→ INFORMATION GIVEN:
-- Opening Marker --
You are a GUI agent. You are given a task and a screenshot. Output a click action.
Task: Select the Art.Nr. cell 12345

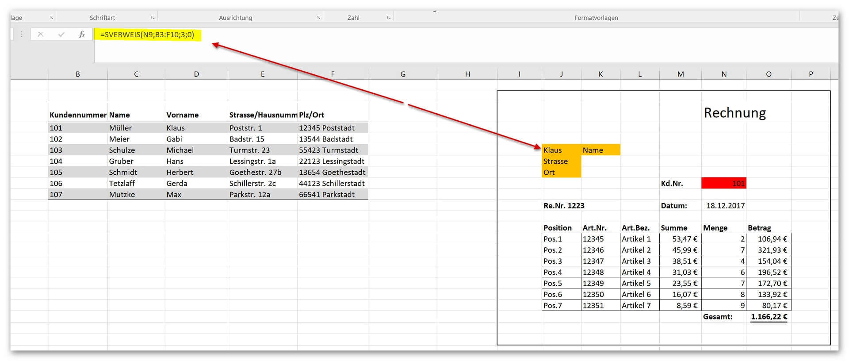coord(600,239)
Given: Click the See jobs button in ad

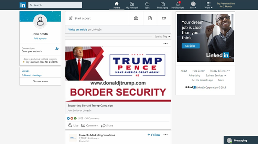Looking at the screenshot, I should pyautogui.click(x=191, y=46).
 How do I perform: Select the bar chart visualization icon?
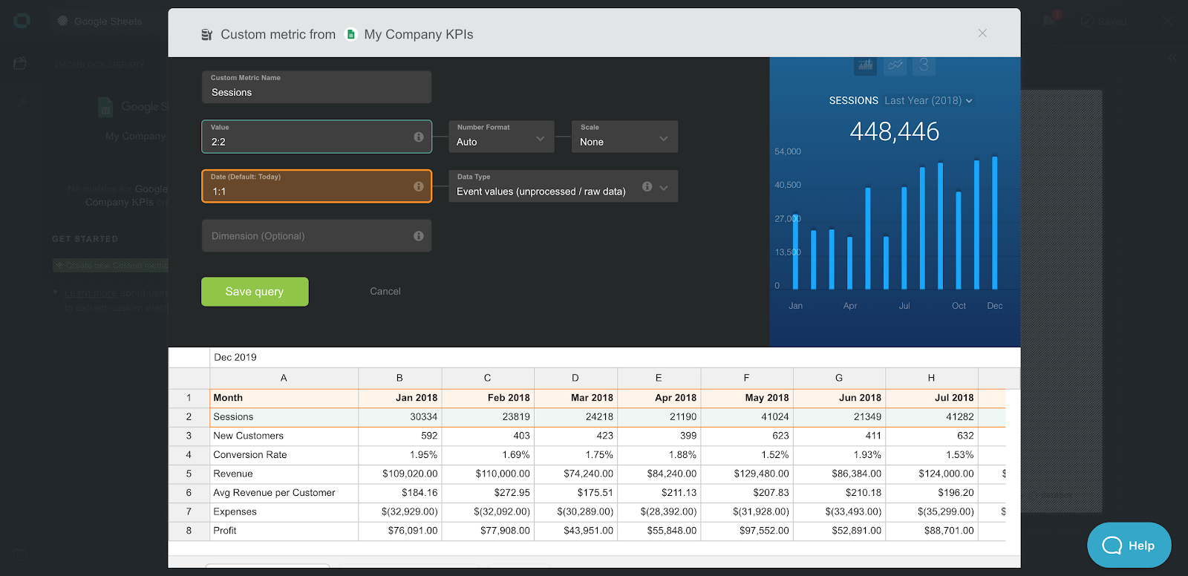[865, 65]
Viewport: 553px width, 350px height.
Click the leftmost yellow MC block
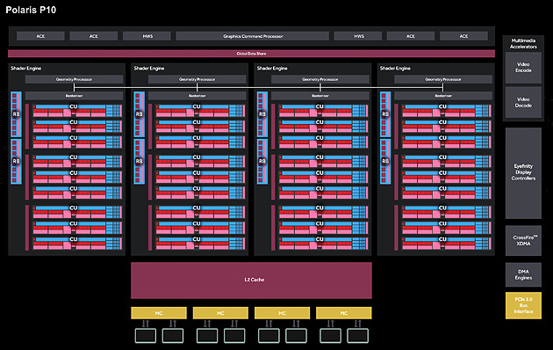pos(159,313)
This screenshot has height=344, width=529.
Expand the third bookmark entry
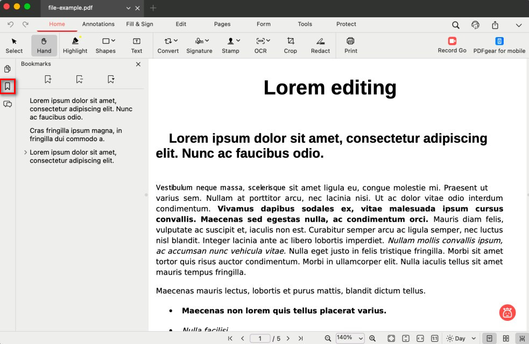[x=25, y=152]
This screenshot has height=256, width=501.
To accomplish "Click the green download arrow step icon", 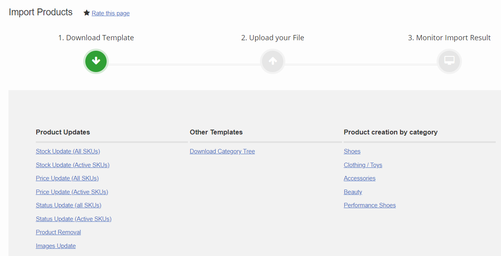I will tap(96, 61).
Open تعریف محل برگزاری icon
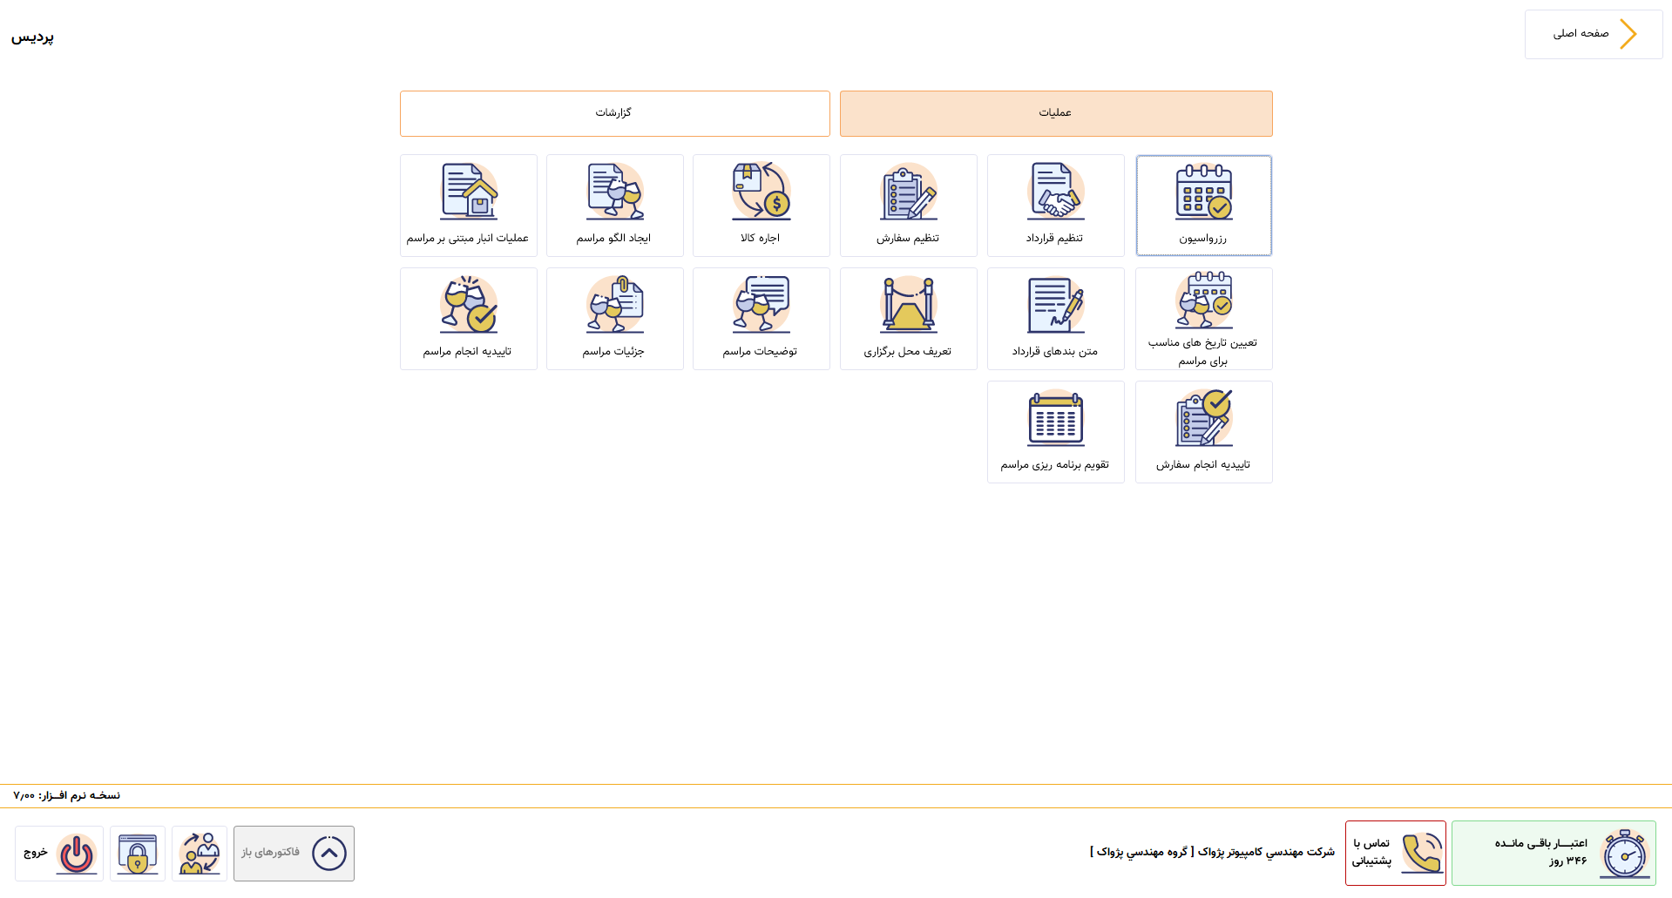Screen dimensions: 1672x898 908,307
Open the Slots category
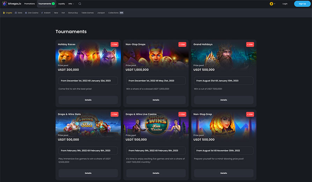 (18, 13)
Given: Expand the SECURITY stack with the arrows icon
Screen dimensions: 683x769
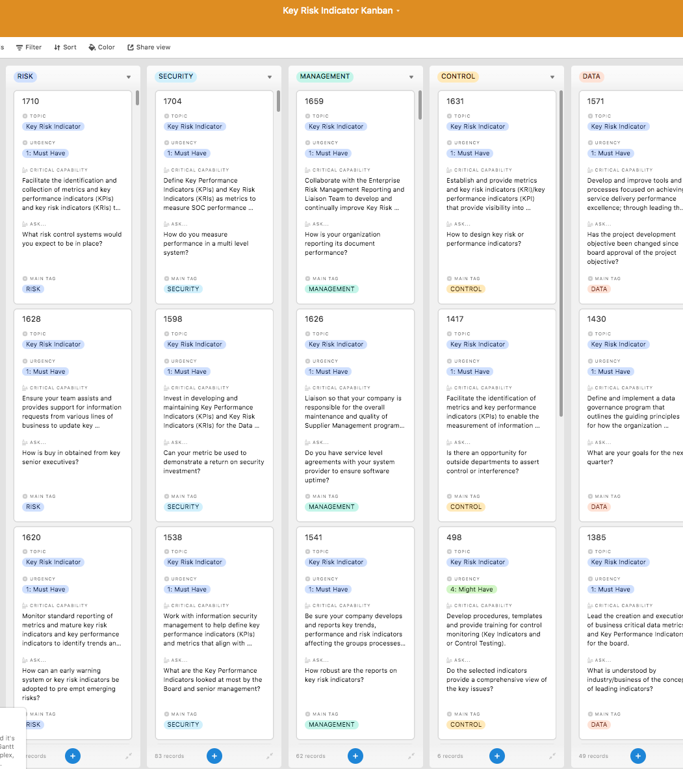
-- Closing Marker --
→ PROBLEM TO SOLVE: Only an exact copy of the lines from the one with "Given: Expand the" through the last line of the listing should be given; pictures must not be included.

→ SOLUTION TO THIS TASK:
Given: Expand the SECURITY stack with the arrows icon
Screen dimensions: 683x769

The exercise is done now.